*WORK ITEM*:
The complete set of records below must be repeated precisely as given.

Extracted data entries

--------------------

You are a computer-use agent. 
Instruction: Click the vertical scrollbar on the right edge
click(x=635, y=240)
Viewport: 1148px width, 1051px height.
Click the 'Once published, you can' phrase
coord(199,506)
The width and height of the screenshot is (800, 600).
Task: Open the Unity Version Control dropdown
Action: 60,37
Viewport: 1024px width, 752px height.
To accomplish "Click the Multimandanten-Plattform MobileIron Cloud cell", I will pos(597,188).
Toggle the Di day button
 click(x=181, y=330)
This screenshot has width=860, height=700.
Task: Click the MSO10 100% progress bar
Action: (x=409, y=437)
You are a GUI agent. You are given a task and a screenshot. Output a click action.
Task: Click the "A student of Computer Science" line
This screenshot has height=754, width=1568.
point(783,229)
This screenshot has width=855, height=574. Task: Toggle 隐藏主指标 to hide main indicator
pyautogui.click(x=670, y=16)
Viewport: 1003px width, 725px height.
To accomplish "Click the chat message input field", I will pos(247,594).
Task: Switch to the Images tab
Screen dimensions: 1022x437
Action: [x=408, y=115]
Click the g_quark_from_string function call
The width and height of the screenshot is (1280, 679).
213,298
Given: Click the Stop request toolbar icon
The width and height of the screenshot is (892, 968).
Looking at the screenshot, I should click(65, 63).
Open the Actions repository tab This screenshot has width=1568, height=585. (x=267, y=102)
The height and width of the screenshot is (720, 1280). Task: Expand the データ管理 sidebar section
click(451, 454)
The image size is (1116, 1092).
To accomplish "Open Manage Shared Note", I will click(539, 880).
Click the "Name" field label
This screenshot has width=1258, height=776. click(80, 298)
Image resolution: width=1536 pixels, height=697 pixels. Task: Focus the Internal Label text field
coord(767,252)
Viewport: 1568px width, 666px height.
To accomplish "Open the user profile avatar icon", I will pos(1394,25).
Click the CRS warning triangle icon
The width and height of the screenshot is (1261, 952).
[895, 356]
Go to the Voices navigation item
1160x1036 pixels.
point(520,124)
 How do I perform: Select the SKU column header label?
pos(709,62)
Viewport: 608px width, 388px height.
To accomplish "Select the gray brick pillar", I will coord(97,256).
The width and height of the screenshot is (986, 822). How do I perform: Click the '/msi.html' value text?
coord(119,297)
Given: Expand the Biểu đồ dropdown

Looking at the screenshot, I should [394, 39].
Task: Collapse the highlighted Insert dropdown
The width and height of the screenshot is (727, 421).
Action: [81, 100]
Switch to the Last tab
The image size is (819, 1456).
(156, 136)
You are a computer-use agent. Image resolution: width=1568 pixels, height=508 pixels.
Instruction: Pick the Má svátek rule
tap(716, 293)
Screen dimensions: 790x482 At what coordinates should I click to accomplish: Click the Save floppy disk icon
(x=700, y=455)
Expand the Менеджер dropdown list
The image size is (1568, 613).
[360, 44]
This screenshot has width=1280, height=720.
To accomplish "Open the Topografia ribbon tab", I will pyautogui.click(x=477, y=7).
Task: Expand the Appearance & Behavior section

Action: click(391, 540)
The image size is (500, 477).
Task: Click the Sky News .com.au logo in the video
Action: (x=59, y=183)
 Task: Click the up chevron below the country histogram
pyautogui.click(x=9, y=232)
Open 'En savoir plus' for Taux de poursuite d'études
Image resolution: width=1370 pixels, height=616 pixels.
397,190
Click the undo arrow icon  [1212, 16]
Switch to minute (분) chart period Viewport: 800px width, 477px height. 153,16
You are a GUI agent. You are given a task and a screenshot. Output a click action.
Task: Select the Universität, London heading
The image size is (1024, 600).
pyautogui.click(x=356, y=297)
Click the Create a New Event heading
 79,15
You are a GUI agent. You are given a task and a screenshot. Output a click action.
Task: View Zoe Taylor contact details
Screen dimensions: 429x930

--------------------

*WRITTEN SOLUTION*:
You are a computer-use agent. 
Instruction: Click the vertical scrollbar on the right edge
click(x=635, y=240)
Viewport: 1148px width, 1051px height.
Click the 'Once published, you can' phrase
coord(199,506)
The width and height of the screenshot is (800, 600).
Task: Open the Unity Version Control dropdown
Action: 60,37
Viewport: 1024px width, 752px height.
To accomplish "Click the Multimandanten-Plattform MobileIron Cloud cell", I will pos(597,188).
Toggle the Di day button
 click(x=181, y=330)
This screenshot has width=860, height=700.
Task: Click the MSO10 100% progress bar
Action: (x=409, y=437)
You are a GUI agent. You are given a task and a screenshot. Output a click action.
Task: Click the "A student of Computer Science" line
This screenshot has height=754, width=1568.
point(783,229)
This screenshot has width=855, height=574. Task: Toggle 隐藏主指标 to hide main indicator
pyautogui.click(x=670, y=16)
Viewport: 1003px width, 725px height.
To accomplish "Click the chat message input field", I will pos(247,594).
Task: Switch to the Images tab
Screen dimensions: 1022x437
Action: [x=408, y=115]
Click the g_quark_from_string function call
The width and height of the screenshot is (1280, 679).
213,298
Given: Click the Stop request toolbar icon
The width and height of the screenshot is (892, 968).
Looking at the screenshot, I should click(65, 63).
Open the Actions repository tab This screenshot has width=1568, height=585. (x=267, y=102)
The height and width of the screenshot is (720, 1280). Task: Expand the データ管理 sidebar section
click(451, 454)
The image size is (1116, 1092).
To accomplish "Open Manage Shared Note", I will click(539, 880).
Click the "Name" field label
This screenshot has width=1258, height=776. click(80, 298)
Image resolution: width=1536 pixels, height=697 pixels. Task: Focus the Internal Label text field
coord(767,252)
Viewport: 1568px width, 666px height.
To accomplish "Open the user profile avatar icon", I will pos(1394,25).
Click the CRS warning triangle icon
The width and height of the screenshot is (1261, 952).
[895, 356]
Go to the Voices navigation item
1160x1036 pixels.
point(520,124)
 How do I perform: Select the SKU column header label?
pos(709,62)
Viewport: 608px width, 388px height.
To accomplish "Select the gray brick pillar", I will coord(97,256).
The width and height of the screenshot is (986, 822). How do I perform: Click the '/msi.html' value text?
coord(119,297)
Given: Expand the Biểu đồ dropdown

Looking at the screenshot, I should [394, 39].
Task: Collapse the highlighted Insert dropdown
The width and height of the screenshot is (727, 421).
Action: [81, 100]
Switch to the Last tab
The image size is (819, 1456).
(156, 136)
You are a computer-use agent. Image resolution: width=1568 pixels, height=508 pixels.
Instruction: Pick the Má svátek rule
tap(716, 293)
Screen dimensions: 790x482 At what coordinates should I click to accomplish: Click the Save floppy disk icon
(x=700, y=455)
Expand the Менеджер dropdown list
The image size is (1568, 613).
[360, 44]
This screenshot has width=1280, height=720.
To accomplish "Open the Topografia ribbon tab", I will pyautogui.click(x=477, y=7).
Task: Expand the Appearance & Behavior section

Action: click(391, 540)
The image size is (500, 477).
Task: Click the Sky News .com.au logo in the video
Action: (x=59, y=183)
 Task: Click the up chevron below the country histogram
pyautogui.click(x=9, y=232)
Open 'En savoir plus' for Taux de poursuite d'études
Image resolution: width=1370 pixels, height=616 pixels.
397,190
Click the undo arrow icon  [1212, 16]
Switch to minute (분) chart period Viewport: 800px width, 477px height. 153,16
You are a GUI agent. You are given a task and a screenshot. Output a click action.
Task: Select the Universität, London heading
The image size is (1024, 600).
pyautogui.click(x=356, y=297)
Click the Create a New Event heading
 79,15
You are a GUI agent. You are given a task and a screenshot. Output a click action.
Task: View Zoe Taylor contact details
Screen dimensions: 429x930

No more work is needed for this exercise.